There Are No Lines

Ostav Nadezhdu
4 min readJan 8, 2021
muh

“Freedom of speech” is such a limited thing as to be almost worthless. Every line of communication between you and the general public, and most lines of communication between you and your close friends, are mediated by a third party. If you post on Twitter you’re subject to Twitter censorship — if you make an independent website you can get deranked by Google. If you spread your website via word of mouth it’s still subject to Cloudfare’s approval, and even if you host independently CenturyLink can deny your servers. You can have videos pulled off the air, books taken off shelves — the only form of “speech” not mediated by a third party is to print pamphlets and stand on the street corner trying to hand them out to people. This may have been influential in 1780, but it’s a joke in 2021.

Tech companies are doing an interesting thing — they are (ostensibly) acting on the behalf of American political systems, censoring and moderating content that may be detrimental to the democracy. This is framed as “social responsibility”, and the implication is that the company is at least partially responsible for the impact of content hosted on their platform. This responsibility is mostly only brought up w.r.t. American elections or (more recently) public health. This is popular alongside the contradictory idea that social media platforms are explicitly not responsible for hosted content, as in Section 230. This section exists to detach internet companies from the consequences of user content they host in a legal sense.

What we have right now is a big tangle of competing legal and moral philosophies that tries to protect everyone from liability and give them freedom to follow their own ethics. In practice this means the government recuses itself from the conversation (except to enforce bullshit copyright laws) and there is a power vacuum, which tech companies step in to fill. Every website becomes a fiefdom, subject to the laws of the host company. Individual citizens are not actually afforded freedom of speech, legislation and enforcement of speech boundaries is just handed over to private companies — unless you want to go back to shouting on the street corner. I will not waste anyone’s time making an argument for the necessity of being online in modern society.

How interesting, then, that Facebook should be enforcing censorship about American elections (the slant of the censorship doesn’t matter — that the company has taken a stand at all shows they are biased and involved). The American government gets to promise its citizens free speech, while still enjoying the benefits of censoring the public square in its favor.
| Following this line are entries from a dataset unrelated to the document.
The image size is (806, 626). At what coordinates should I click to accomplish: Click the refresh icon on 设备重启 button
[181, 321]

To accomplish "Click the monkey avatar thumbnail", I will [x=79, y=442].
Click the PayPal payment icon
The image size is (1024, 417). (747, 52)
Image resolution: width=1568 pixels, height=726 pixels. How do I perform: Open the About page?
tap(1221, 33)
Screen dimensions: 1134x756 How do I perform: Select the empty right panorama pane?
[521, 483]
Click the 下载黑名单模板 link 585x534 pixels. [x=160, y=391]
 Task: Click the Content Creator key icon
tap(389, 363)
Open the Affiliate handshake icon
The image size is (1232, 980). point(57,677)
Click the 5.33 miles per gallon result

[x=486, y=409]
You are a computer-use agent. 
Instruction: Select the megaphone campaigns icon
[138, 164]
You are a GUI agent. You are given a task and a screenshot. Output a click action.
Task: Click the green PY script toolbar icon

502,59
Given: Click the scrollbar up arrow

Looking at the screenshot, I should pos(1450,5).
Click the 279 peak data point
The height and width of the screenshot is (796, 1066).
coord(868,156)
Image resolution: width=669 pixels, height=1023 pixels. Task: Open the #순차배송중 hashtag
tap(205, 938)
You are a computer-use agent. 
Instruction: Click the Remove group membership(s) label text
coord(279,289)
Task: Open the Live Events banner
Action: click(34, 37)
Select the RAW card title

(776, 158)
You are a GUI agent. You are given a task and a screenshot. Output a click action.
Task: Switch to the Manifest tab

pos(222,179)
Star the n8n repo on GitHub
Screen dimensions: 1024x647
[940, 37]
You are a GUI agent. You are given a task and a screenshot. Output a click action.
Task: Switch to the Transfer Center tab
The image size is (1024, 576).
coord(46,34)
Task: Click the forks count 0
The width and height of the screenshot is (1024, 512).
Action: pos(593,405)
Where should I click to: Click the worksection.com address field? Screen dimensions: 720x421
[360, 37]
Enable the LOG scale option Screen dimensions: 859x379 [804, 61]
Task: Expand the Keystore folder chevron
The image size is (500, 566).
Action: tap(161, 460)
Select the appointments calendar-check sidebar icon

If this sounds like a reach to you, try replacing “America” with “Russia” and see how the scenario scans to you then. If this were happening in Russia, we would expect to find corruption — bribes between tech oligarchs and government officials, or maybe close family relations. But in America, the situation is slightly different. Much of the pressure for pro-government censorship comes directly from the American people themselves.

I don’t believe Americans come up with their own opinions very frequently — the propaganda machine we live in is too strong. I lose count of how many times I’ll be in conversation with someone, bring up a hot button issue and hear their vocal patterns suddenly shift. They say words they didn’t come up with. Maybe they long for consensus, maybe they are just uncritical of the information they consume, I don’t know. The point is, there are always messaging directors behind every major political push, and in this case they are prominent. Members of Congress have called for tech censorship on elections consistently for years. This messaging is amplified by the tech companies themselves, as well as by news media and prominent influencers — who are prominent thanks to their presence on social media sites. It turns out the Russian hypothetical is more sophisticated than we need — in America, politicians can simply ask for favors from private companies in public.

It’s not a position that tech companies need much convincing on, I feel. Aside from the fact that they host this position uncritically, and enable the prominent social media figures who inhabit their sites, tech companies have a close and amiable working relationship with the American government in general. Tax laws are favorable to them, immigration laws are changed to suit their hiring needs, and every state and local gov will fawn over the nearest tech center. You might think Zuckerberg’s hearings in front of Congress would be evidence of some friction on that point, but I don’t think so. Zuck went to Congress with the goal of paving the way for harsher legislation that would make it impossible for new social media companies to grow — trying to close the door behind him. The circus he went through with Congress might have looked oppositional, but it was all in pursuit of mutually beneficial goals.

With tech companies serving as an ally of the government, it raises the question of where exactly the boundary line is. The internet is the largest public space thousands of times over, and the only one that really matters. This paralegal censorship of the net is good evidence that the Constitution is truly outdated — it is not written in terms that can grapple with present day realities, and it breaks down. It’s like trying to use Newtonian physics near the speed of light. If you want to keep arguing for the value of “freedom of speech”, you must first divorce it from the U.S. Constitution.